Output the following data exactly.

-*-*-

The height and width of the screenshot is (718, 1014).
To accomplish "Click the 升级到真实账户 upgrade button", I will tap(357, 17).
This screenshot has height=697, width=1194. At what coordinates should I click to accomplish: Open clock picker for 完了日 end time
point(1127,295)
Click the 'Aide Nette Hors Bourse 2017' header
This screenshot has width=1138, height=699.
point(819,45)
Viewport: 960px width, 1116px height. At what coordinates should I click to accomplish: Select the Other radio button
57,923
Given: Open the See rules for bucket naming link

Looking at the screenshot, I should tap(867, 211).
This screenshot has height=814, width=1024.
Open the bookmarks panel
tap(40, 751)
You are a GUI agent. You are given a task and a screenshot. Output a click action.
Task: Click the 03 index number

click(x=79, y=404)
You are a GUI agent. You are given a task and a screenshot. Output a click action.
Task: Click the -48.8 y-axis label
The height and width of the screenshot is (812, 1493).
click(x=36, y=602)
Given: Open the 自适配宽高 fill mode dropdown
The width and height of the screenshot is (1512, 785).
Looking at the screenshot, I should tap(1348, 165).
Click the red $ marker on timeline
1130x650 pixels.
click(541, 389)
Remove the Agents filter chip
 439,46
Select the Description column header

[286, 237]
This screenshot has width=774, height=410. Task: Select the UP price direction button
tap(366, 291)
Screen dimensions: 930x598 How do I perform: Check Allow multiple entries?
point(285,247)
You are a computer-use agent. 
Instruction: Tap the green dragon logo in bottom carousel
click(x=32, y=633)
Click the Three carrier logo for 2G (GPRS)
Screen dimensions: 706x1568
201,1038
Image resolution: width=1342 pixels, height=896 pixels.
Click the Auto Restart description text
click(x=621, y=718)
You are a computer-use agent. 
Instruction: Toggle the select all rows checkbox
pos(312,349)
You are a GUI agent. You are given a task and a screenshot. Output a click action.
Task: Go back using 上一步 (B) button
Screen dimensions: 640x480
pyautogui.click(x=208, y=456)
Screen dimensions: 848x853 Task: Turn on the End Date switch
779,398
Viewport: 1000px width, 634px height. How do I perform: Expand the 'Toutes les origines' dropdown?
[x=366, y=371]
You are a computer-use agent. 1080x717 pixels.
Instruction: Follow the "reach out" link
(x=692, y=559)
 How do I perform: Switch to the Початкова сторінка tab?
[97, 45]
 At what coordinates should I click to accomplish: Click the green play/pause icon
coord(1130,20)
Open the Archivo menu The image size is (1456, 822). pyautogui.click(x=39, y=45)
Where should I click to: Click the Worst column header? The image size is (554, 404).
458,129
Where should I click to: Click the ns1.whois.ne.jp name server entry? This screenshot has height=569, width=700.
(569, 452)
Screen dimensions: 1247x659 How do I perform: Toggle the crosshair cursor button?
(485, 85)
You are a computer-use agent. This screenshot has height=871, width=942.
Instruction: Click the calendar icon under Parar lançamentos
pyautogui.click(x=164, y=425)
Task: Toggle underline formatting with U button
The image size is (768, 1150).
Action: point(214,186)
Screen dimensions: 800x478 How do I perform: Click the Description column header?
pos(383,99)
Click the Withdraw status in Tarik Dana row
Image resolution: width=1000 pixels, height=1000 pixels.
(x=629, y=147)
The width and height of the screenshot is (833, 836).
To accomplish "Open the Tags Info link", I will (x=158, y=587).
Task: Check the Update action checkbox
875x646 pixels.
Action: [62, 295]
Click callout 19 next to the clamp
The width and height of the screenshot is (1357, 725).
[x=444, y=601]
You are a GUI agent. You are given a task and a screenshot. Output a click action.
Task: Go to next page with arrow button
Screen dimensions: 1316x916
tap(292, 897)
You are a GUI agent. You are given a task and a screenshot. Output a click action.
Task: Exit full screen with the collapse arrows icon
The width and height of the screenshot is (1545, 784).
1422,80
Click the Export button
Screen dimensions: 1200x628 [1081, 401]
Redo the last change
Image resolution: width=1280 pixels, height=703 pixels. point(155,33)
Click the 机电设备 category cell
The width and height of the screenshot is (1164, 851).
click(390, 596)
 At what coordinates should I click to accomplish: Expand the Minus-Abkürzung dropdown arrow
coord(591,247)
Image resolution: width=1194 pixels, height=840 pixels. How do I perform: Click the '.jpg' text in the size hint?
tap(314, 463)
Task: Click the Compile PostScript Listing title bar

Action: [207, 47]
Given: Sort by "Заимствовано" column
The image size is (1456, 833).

-*-*-

*Answer space*.
The height and width of the screenshot is (718, 1014).
To accomplish "Click the 升级到真实账户 upgrade button", I will tap(357, 17).
This screenshot has height=697, width=1194. At what coordinates should I click to accomplish: Open clock picker for 完了日 end time
point(1127,295)
Click the 'Aide Nette Hors Bourse 2017' header
This screenshot has width=1138, height=699.
point(819,45)
Viewport: 960px width, 1116px height. At what coordinates should I click to accomplish: Select the Other radio button
57,923
Given: Open the See rules for bucket naming link

Looking at the screenshot, I should tap(867, 211).
This screenshot has height=814, width=1024.
Open the bookmarks panel
tap(40, 751)
You are a GUI agent. You are given a task and a screenshot. Output a click action.
Task: Click the 03 index number

click(x=79, y=404)
You are a GUI agent. You are given a task and a screenshot. Output a click action.
Task: Click the -48.8 y-axis label
The height and width of the screenshot is (812, 1493).
click(x=36, y=602)
Given: Open the 自适配宽高 fill mode dropdown
The width and height of the screenshot is (1512, 785).
Looking at the screenshot, I should tap(1348, 165).
Click the red $ marker on timeline
1130x650 pixels.
click(541, 389)
Remove the Agents filter chip
 439,46
Select the Description column header

[286, 237]
This screenshot has width=774, height=410. Task: Select the UP price direction button
tap(366, 291)
Screen dimensions: 930x598 How do I perform: Check Allow multiple entries?
point(285,247)
You are a computer-use agent. 
Instruction: Tap the green dragon logo in bottom carousel
click(x=32, y=633)
Click the Three carrier logo for 2G (GPRS)
Screen dimensions: 706x1568
201,1038
Image resolution: width=1342 pixels, height=896 pixels.
Click the Auto Restart description text
click(x=621, y=718)
You are a computer-use agent. 
Instruction: Toggle the select all rows checkbox
pos(312,349)
You are a GUI agent. You are given a task and a screenshot. Output a click action.
Task: Go back using 上一步 (B) button
Screen dimensions: 640x480
pyautogui.click(x=208, y=456)
Screen dimensions: 848x853 Task: Turn on the End Date switch
779,398
Viewport: 1000px width, 634px height. How do I perform: Expand the 'Toutes les origines' dropdown?
[x=366, y=371]
You are a computer-use agent. 1080x717 pixels.
Instruction: Follow the "reach out" link
(x=692, y=559)
 How do I perform: Switch to the Початкова сторінка tab?
[97, 45]
 At what coordinates should I click to accomplish: Click the green play/pause icon
coord(1130,20)
Open the Archivo menu The image size is (1456, 822). pyautogui.click(x=39, y=45)
Where should I click to: Click the Worst column header? The image size is (554, 404).
458,129
Where should I click to: Click the ns1.whois.ne.jp name server entry? This screenshot has height=569, width=700.
(569, 452)
Screen dimensions: 1247x659 How do I perform: Toggle the crosshair cursor button?
(485, 85)
You are a computer-use agent. This screenshot has height=871, width=942.
Instruction: Click the calendar icon under Parar lançamentos
pyautogui.click(x=164, y=425)
Task: Toggle underline formatting with U button
The image size is (768, 1150).
Action: point(214,186)
Screen dimensions: 800x478 How do I perform: Click the Description column header?
pos(383,99)
Click the Withdraw status in Tarik Dana row
Image resolution: width=1000 pixels, height=1000 pixels.
(x=629, y=147)
The width and height of the screenshot is (833, 836).
To accomplish "Open the Tags Info link", I will (x=158, y=587).
Task: Check the Update action checkbox
875x646 pixels.
Action: [62, 295]
Click callout 19 next to the clamp
The width and height of the screenshot is (1357, 725).
[x=444, y=601]
You are a GUI agent. You are given a task and a screenshot. Output a click action.
Task: Go to next page with arrow button
Screen dimensions: 1316x916
tap(292, 897)
You are a GUI agent. You are given a task and a screenshot. Output a click action.
Task: Exit full screen with the collapse arrows icon
The width and height of the screenshot is (1545, 784).
1422,80
Click the Export button
Screen dimensions: 1200x628 [1081, 401]
Redo the last change
Image resolution: width=1280 pixels, height=703 pixels. point(155,33)
Click the 机电设备 category cell
The width and height of the screenshot is (1164, 851).
click(390, 596)
 At what coordinates should I click to accomplish: Expand the Minus-Abkürzung dropdown arrow
coord(591,247)
Image resolution: width=1194 pixels, height=840 pixels. How do I perform: Click the '.jpg' text in the size hint?
tap(314, 463)
Task: Click the Compile PostScript Listing title bar

Action: [207, 47]
Given: Sort by "Заимствовано" column
The image size is (1456, 833).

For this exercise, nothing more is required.